The complication statistics referenced in the report cannot offer any insight into the potential for compensable claims. If anything, the statistics illustrate the effectiveness of PIPA in ensuring that only genuine, compensable claims arising from medical incidents can be prosecuted by claimants.

It is also very relevant that PIPA permits a potential medical negligence claimant to access records (pursuant to s 9A(8)) held by the subject medical practitioner or facility before seeking a specialist report and determining whether a claim should be pursued. Accordingly, a claimant, plaintiff solicitors and any specialist engaged to comment is armed with the relevant treatment records that will form the basis for any subsequent negligence claim.

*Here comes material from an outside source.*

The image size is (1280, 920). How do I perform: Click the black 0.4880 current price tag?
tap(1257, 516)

In our experience, we have successfully stopped potential claims at the specialist report hurdle in circumstances where a potential claimant has provided a report from a medical specialist that is not competent to comment on the circumstances of the treatment provided and/or the report is deficient and cannot satisfy the requirements of section 9A(9)(d) set outabove (despite a claimant often submitting multiple reports in an attempt to clear the evidentiary hurdle).

Accordingly, we view the failure by claimants to satisfy the gatekeeping threshold as arising from the potential claim clearly lacking sufficient evidence to establish negligence, as opposed to the lack of a suitable expert to comment on the subject treatment.

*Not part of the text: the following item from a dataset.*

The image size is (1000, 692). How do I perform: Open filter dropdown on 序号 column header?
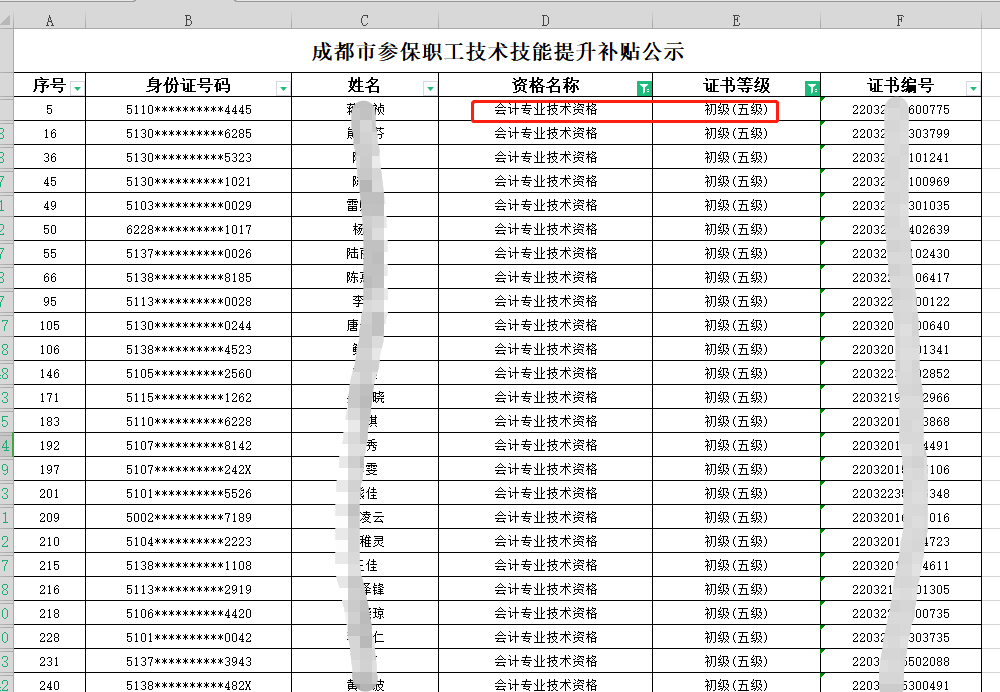76,87
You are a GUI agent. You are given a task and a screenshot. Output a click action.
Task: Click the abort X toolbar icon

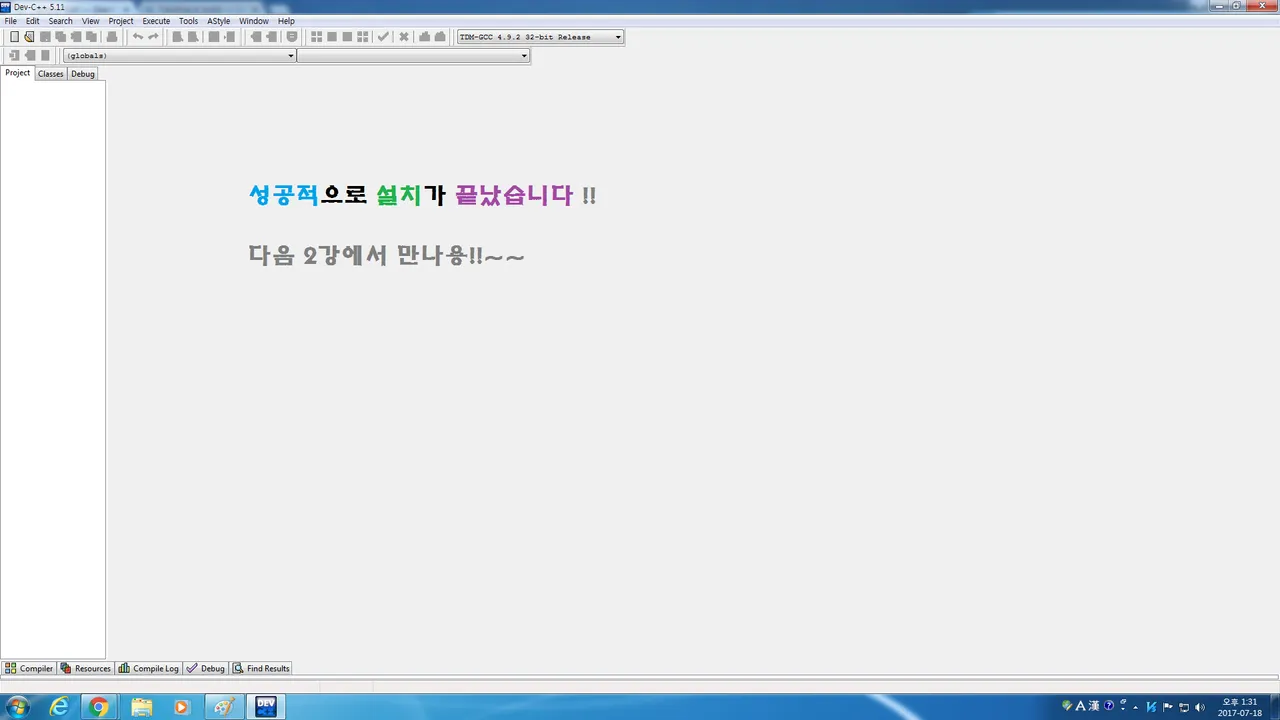click(404, 37)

We consider this point is more relevant than ever given the proliferation in recent years of dedicated expert evidence service providers, particularly those with a medico-legal focus.

Is it fair that the specialist report requirements apply to medical negligence claims only? It has been suggested that the provisions are unfairly onerous and result in the existence of a “privileged class” of negligence claims.

We consider the legislative distinction between general injury claims and those arising from a medical incident is warranted given the laypersons optimistic expectations for treatment outcomes, combined with a lack of understanding of the realities of medical practice, which undoubtedly leads to an increase in complaints and claims.

It is also worth recalling that the s 9A threshold for medical incident claims (and broader tort reform) was enacted to combat increasing numbers of medical negligence claims (including unwarranted and genuine claims) and rising indemnity premiums.

Further, by definition the provision does not apply to claims that may arise from treatment provided by allied health professionals, other healthcare providers and the burgeoning beauty therapy industry. Accordingly, the provision only applies to a narrow section of what might be considered the broader claim category of “medical negligence”.

Whilst valid claims of any type in any jurisdiction may not be pursued by potential claimants for various reasons, we reject the assertion that the specialist report provisions in PIPA create an unfair hurdle and decrease access to justice for potential claimants in Queensland.

We consider the requirements strike a reasonable balance between preventing an unmanageable number of unmeritorious and/or non-compensable claims, whilst permitting valid personal injury claims arising from medical incidents and achieving public policy aims.